Three and Out – ‘Psychonauts’
It is Ben’s recommendation that you listen to Peter Mcconnell’s score while you read the review.
Playing Psychonauts felt like being sucked through a time portal to the portion of my life where I would wake up an hour before school to watch shows like Jimmy Neutron or Rocket Power, with an extra hit of melancholy. The game moves swiftly from one joke to the next with confidence. All the while, its writing has just enough edge that it manages to crawl beneath your skin when you’re least expecting it. Psychonauts isn’t an overtly long game, but it felt just like something that had been with me my whole life. It has the style, humor, and boldness of games like Majora’s Mask and Portal. Playing off its central motif of recognizing and attending to our own mental imbalances, Psychonauts is relentlessly meaningful and interesting.
The game wastes precious few seconds introducing its multi-layered concepts and characters. Raz, the game’s protagonist, has run away from his father’s circus to realize his true powers as a psychic at the Psychonauts’ camp – a place where young psychics go to harness their abilities and later become trained soldiers. Within minutes of starting the game, I was presented with characters that all looked, sounded, and acted differently from one another. For instance: Dogen, a stumpy blue boy who looked more like a potato than human, is one of the game’s featured characters. In contrast, there are other characters (like Elka Doom, who looks right out of something like Recess) that don’t even look as if they’d be in the same game. It feels odd at first, until ultimately the game’s multiple sub-worlds, storylines and gameplay elements all feel equally extraordinary. In Psychonauts, I took on levels that allowed me to live out a personal Kaiju fantasy that I haven’t partaken in since Rampage. Moments later, I found myself in the midst of a fever dream trying to track down a milkman with a touch of pyromania. Psychonauts looks like a hodgepodge of material from afar, but its theme of mental trauma manages to tie it all into a satisfying bow. As an example, Boyd (the catalyst for the milkman conspiracy sequence) is revealed to be the milkman in his own state of conspiracy filled psychosis.

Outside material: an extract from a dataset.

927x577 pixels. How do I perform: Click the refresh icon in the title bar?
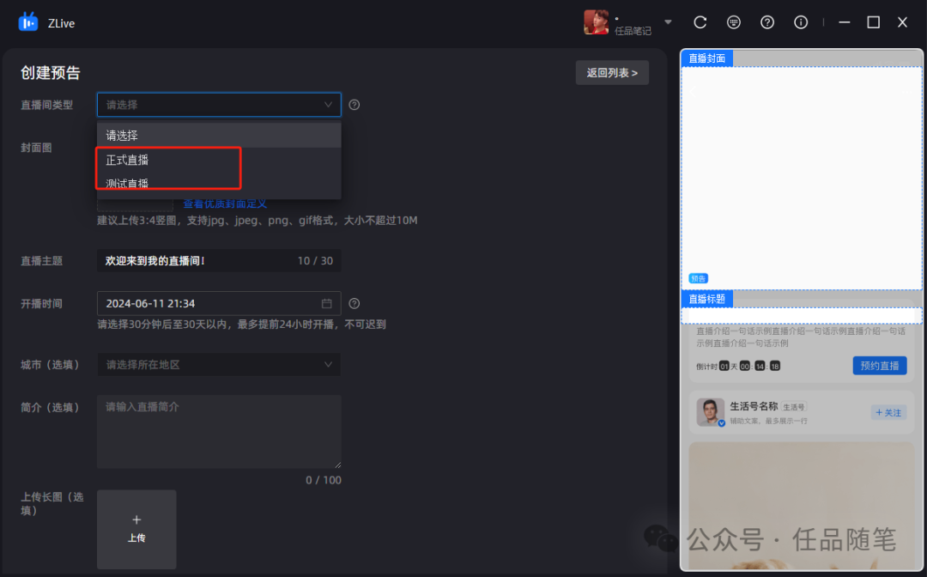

In the midst of all of these whacky levels, Raz has the ability to collect things like “Emotional Baggage” and “Mental Cobwebs”. If there is a flaw with Psychonauts’ storytelling, it’s that it often feels too on the nose. Thankfully, the game’s sense of humor is plenty self-aware and doesn’t dance around its exactness. Many of Psychonauts’ best moments come in its brevity, like the many stick-men parading around the “Milkman Conspiracy” level. One of the requirements to proceed from the level is to pretend as if you’re a widow. The Government Men (G-Men), which are just a figment of another character’s own mental disarray, declare things like “I wish my loved one was not dead, but alive” and “I wish my loved one had remembered to indicate me as the beneficiary of his 401k plan.” Psychonauts uses its ability to make you laugh by hitting you with a gut-punch the next moment. Everything is sad and hilarious, all at once.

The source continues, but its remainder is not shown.